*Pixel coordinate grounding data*
+ + + +

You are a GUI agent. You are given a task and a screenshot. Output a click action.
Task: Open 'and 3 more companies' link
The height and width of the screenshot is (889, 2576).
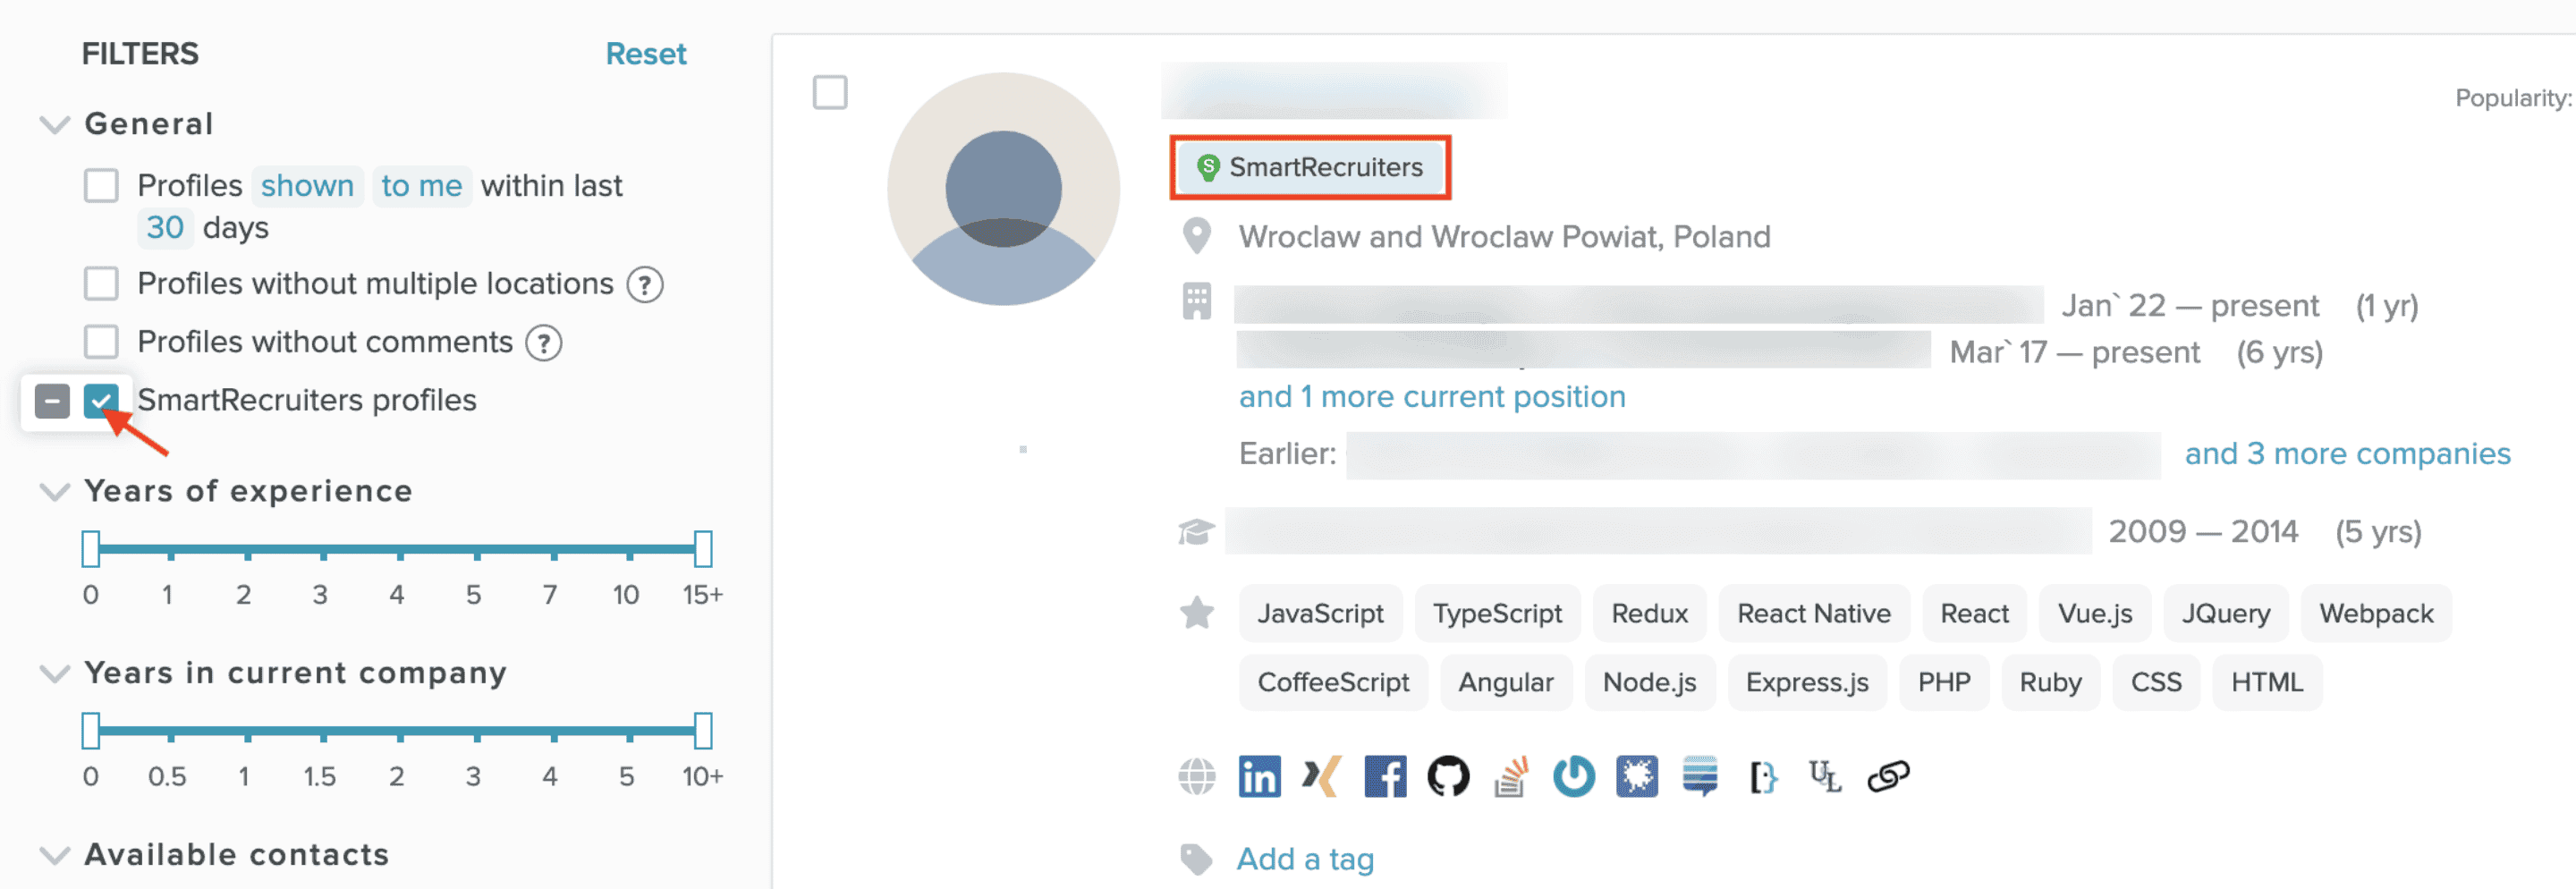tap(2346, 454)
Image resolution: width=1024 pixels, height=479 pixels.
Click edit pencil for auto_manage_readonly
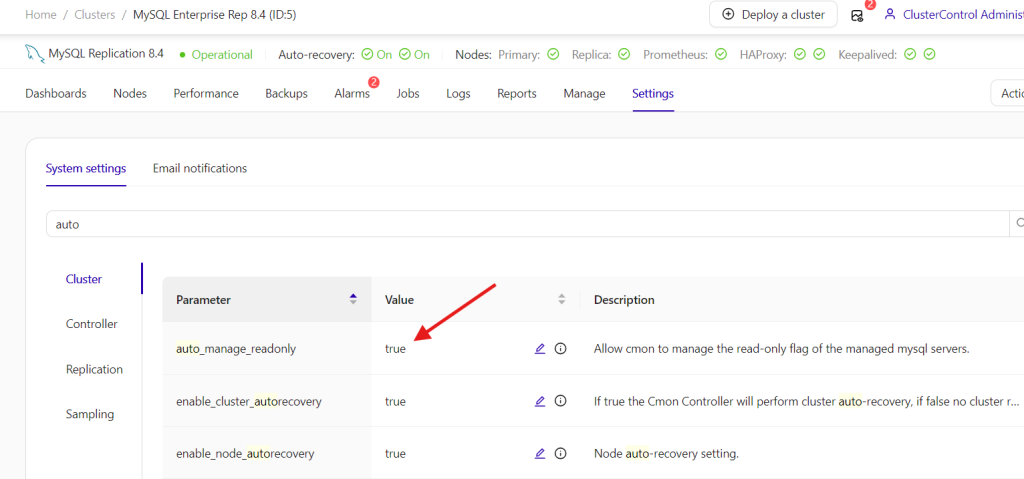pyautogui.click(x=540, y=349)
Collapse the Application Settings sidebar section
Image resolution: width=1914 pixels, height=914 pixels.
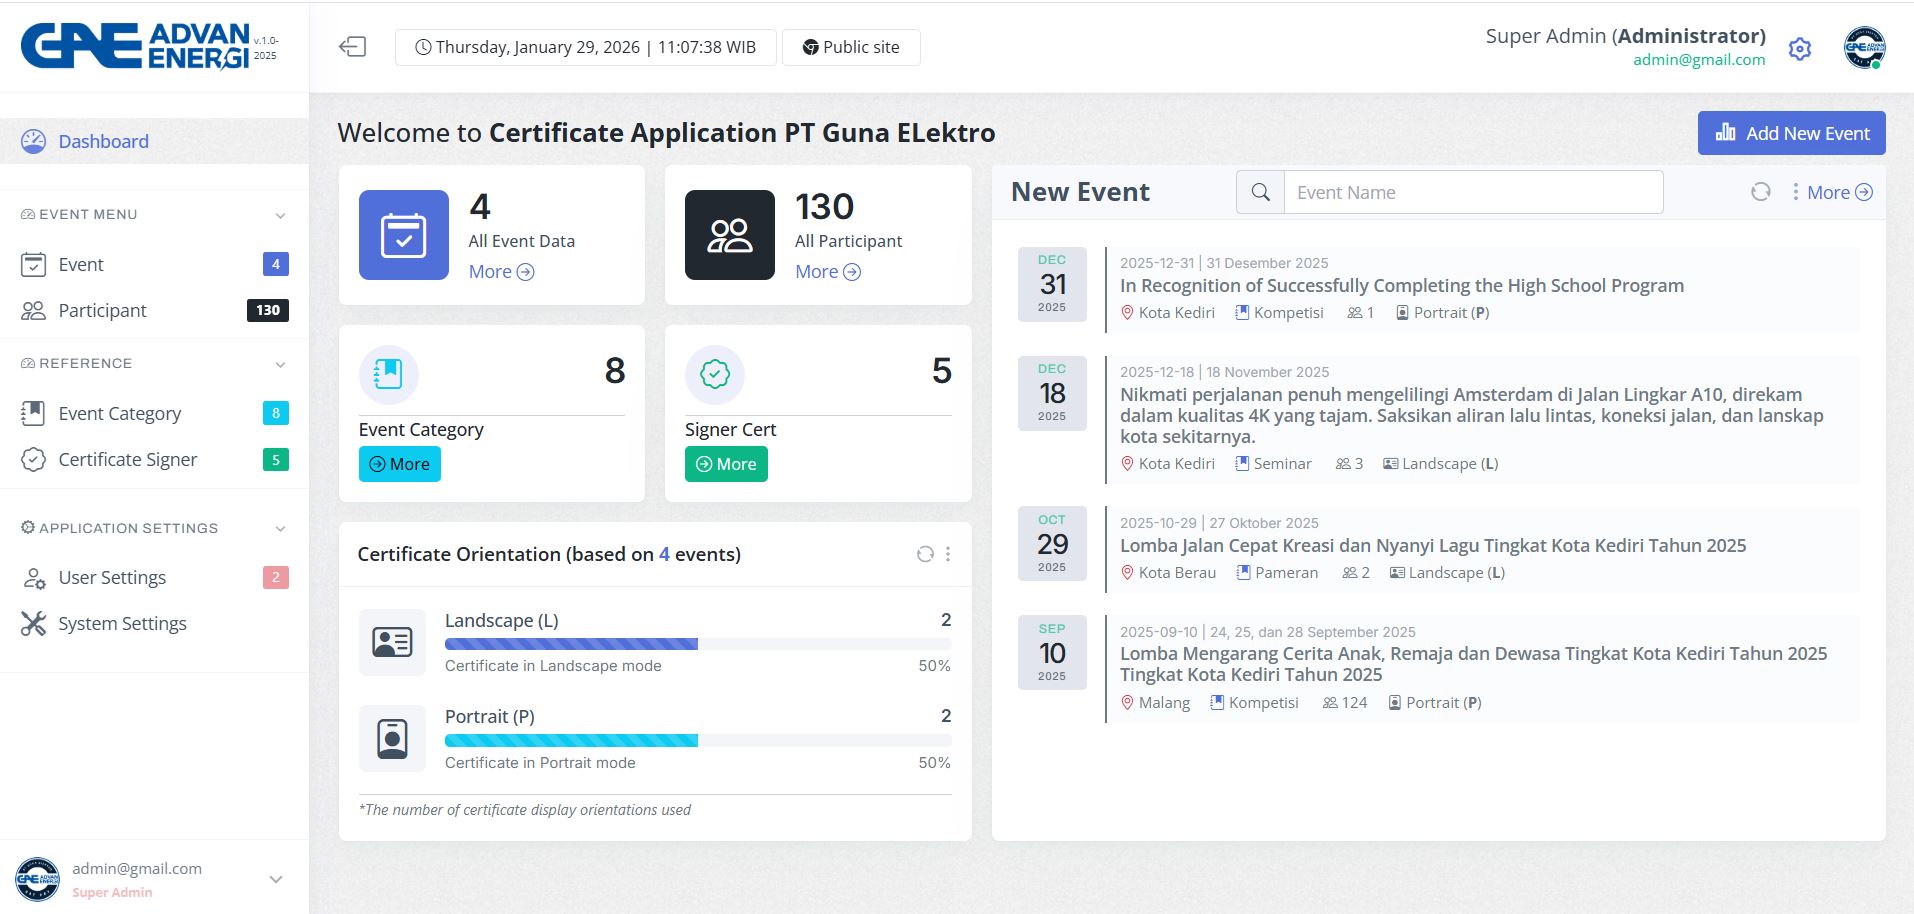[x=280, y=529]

+ + + +

*Exercise directions*
Please retype the entries above word for word, but only from the line containing "Click edit pencil for auto_manage_readonly" through the last line, and without the pictures.

*Your response*
Click edit pencil for auto_manage_readonly
pyautogui.click(x=540, y=349)
Collapse the Application Settings sidebar section
Image resolution: width=1914 pixels, height=914 pixels.
[x=280, y=529]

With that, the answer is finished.